▸ **Source passage**
☆ ☆ ☆
Next after this Giustiniani I like best to think of that latest hero of the family, who had the sad fortune to live when the ancient Republic fell at a threat of Napoleon, and who alone among her nobles had the courage to meet with a manly spirit the insolent menaces of the conqueror. The Giustiniani governed Treviso for the Senate; he refused, when Napoleon ordered him from his presence, to quit Treviso without the command of the Senate; he flung back the taunts of bad faith cast upon the Venetians; and when Napoleon changed his tone from that of disdain to one of compliment, and promised that in the general disaster he was preparing for Venice, Giustiniani should be spared, the latter generously replied that he had been a friend of the French only because the Senate was so; as to the immunity offered, all was lost to him in the loss of his country, and he should blush for his wealth if it remained intact amidst the ruin of his countrymen.

The family grew in riches and renown from age to age, and, some four centuries after the marriage of the monk, they reared the three beautiful Gothic palaces, in the noblest site on the Grand Canal, whence on one hand you can look down to the Rialto Bridge, and on the other far up towards the church of the Salute, and the Basin of Saint Mark. The architects were those Buoni, father and son, who did some of the most beautiful work on the Ducal Palace, and who wrought in an equal inspiration upon these homes of the Giustiniani, building the delicate Gothic arches of the windows, with their slender columns and their graceful balconies, and crowning all with the airy battlements.
☆ ☆ ☆
▸ **Stored rows**
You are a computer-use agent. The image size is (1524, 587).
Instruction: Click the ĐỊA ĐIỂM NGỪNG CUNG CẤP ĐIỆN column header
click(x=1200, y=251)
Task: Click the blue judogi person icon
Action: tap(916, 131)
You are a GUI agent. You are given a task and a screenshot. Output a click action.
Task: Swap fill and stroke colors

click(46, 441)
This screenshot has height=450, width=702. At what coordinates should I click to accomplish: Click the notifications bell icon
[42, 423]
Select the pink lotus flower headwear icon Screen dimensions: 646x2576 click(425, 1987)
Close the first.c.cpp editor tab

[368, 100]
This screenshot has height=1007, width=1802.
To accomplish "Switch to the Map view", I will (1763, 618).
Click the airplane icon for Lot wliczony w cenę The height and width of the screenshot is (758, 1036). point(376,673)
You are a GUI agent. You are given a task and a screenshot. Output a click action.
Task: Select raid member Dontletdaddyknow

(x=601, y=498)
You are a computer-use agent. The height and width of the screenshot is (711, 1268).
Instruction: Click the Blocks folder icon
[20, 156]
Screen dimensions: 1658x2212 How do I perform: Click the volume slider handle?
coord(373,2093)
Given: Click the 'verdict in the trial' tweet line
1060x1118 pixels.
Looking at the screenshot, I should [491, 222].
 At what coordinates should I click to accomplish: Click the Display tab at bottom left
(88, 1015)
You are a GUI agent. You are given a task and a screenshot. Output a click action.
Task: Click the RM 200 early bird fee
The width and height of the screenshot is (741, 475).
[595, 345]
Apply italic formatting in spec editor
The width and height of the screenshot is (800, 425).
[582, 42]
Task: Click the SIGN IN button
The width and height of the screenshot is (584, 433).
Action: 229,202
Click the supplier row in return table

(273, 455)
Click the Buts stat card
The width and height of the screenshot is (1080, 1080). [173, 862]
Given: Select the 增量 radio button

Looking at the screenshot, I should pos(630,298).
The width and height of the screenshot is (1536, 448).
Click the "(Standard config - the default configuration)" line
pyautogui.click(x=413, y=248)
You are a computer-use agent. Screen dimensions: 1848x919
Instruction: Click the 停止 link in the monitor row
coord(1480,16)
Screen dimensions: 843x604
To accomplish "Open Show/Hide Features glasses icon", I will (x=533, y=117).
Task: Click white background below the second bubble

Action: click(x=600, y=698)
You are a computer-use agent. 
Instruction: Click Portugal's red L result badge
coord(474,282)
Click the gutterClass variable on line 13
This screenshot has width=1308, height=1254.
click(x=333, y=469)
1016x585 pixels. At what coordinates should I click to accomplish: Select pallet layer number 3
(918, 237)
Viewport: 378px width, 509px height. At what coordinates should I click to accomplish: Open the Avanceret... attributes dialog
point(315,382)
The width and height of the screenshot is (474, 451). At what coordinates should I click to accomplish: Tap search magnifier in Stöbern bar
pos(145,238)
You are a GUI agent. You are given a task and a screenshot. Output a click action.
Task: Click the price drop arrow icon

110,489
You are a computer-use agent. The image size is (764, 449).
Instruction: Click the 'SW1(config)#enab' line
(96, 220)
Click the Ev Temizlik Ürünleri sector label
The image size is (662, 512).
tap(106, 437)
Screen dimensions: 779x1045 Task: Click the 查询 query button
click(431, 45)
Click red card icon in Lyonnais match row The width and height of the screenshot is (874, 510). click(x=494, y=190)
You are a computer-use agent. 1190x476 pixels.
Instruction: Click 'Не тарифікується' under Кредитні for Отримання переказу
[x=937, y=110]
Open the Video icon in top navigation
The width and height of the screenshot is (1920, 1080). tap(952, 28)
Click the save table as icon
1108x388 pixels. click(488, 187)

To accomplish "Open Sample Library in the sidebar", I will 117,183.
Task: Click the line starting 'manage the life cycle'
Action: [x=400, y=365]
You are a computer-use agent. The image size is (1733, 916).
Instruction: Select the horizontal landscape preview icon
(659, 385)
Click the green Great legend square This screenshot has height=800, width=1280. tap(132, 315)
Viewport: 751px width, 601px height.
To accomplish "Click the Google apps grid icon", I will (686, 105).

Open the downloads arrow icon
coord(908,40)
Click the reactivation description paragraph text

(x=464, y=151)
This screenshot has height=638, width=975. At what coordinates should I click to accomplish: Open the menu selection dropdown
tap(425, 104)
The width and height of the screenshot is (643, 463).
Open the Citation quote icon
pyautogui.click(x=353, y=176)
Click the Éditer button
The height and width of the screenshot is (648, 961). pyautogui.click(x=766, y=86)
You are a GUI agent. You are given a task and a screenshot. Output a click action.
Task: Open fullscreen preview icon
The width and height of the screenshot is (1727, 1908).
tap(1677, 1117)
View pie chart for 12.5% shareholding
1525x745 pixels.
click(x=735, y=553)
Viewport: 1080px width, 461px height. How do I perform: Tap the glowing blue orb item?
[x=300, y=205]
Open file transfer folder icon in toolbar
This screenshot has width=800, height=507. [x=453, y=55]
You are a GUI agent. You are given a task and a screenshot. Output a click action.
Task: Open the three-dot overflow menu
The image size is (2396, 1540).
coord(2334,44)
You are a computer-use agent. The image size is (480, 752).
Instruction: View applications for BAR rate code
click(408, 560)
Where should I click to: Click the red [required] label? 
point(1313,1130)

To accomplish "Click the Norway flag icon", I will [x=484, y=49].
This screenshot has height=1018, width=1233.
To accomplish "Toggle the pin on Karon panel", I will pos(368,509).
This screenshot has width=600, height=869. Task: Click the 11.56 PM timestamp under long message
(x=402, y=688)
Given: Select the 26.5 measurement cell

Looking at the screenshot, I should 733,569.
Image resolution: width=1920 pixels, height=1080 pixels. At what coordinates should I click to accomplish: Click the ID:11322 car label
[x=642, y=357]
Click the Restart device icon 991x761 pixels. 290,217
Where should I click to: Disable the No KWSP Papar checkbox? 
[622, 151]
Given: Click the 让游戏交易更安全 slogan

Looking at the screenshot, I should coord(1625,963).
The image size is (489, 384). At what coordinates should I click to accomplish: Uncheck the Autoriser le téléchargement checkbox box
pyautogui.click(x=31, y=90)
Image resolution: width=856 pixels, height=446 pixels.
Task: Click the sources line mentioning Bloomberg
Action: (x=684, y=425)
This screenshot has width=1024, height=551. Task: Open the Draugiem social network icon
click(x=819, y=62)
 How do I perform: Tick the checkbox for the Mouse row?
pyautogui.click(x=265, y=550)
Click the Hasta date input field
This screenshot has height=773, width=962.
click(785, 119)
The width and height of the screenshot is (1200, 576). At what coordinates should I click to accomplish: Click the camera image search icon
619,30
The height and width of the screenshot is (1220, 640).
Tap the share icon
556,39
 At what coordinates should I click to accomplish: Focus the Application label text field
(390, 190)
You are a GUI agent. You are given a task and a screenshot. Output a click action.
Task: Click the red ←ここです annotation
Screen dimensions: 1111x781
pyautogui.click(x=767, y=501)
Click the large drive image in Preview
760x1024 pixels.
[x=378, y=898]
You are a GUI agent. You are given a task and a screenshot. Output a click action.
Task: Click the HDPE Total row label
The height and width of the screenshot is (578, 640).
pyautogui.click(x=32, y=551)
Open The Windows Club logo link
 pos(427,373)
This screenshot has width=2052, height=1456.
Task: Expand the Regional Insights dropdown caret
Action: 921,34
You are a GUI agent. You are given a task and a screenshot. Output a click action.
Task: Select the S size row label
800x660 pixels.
☆ ☆ ☆
▸ **Set of tasks**
1 > From the passage about the Giustiniani family, list the architectural features of their palaces that the Buoni are said to have built.
2 > Continue the passage about the Giustiniani family, picking up right after its final sentence.

▸ **Answers**
1 >
- The delicate Gothic arches of the windows
- The slender columns
- The graceful balconies
- The airy battlements

2 >
The largest of the three palaces became later the property of the Foscari family, and here dwelt with his father that unhappy Jacopo Foscari, who after thrice suffering torture by the state for a murder he never did, at last died in exile; hither came the old Doge Foscari, who had consented to this cruel error of the state, and who after a life spent in its service was deposed and disgraced before his death; and whither when he lay dead, came remorseful Venice, and claimed for sumptuous obsequies the dust which his widow yielded with bitter reproaches. Here the family faded away generation by generation, till, (according to the tale told us) early in this century, when the ultimate male survivor of the line had died, under a false name, in London, where he had been some sort of obscure actor, there were but two old maiden sisters left, who, lapsing into imbecility, were shown to strangers by the rascal servants as the last of the Foscari; and here in our time was quartered a regiment of Austrian troops, whose neatly pipe-clayed belts decorated the balconies on which the princely ladies of the house had rested their jewelled arms in other days.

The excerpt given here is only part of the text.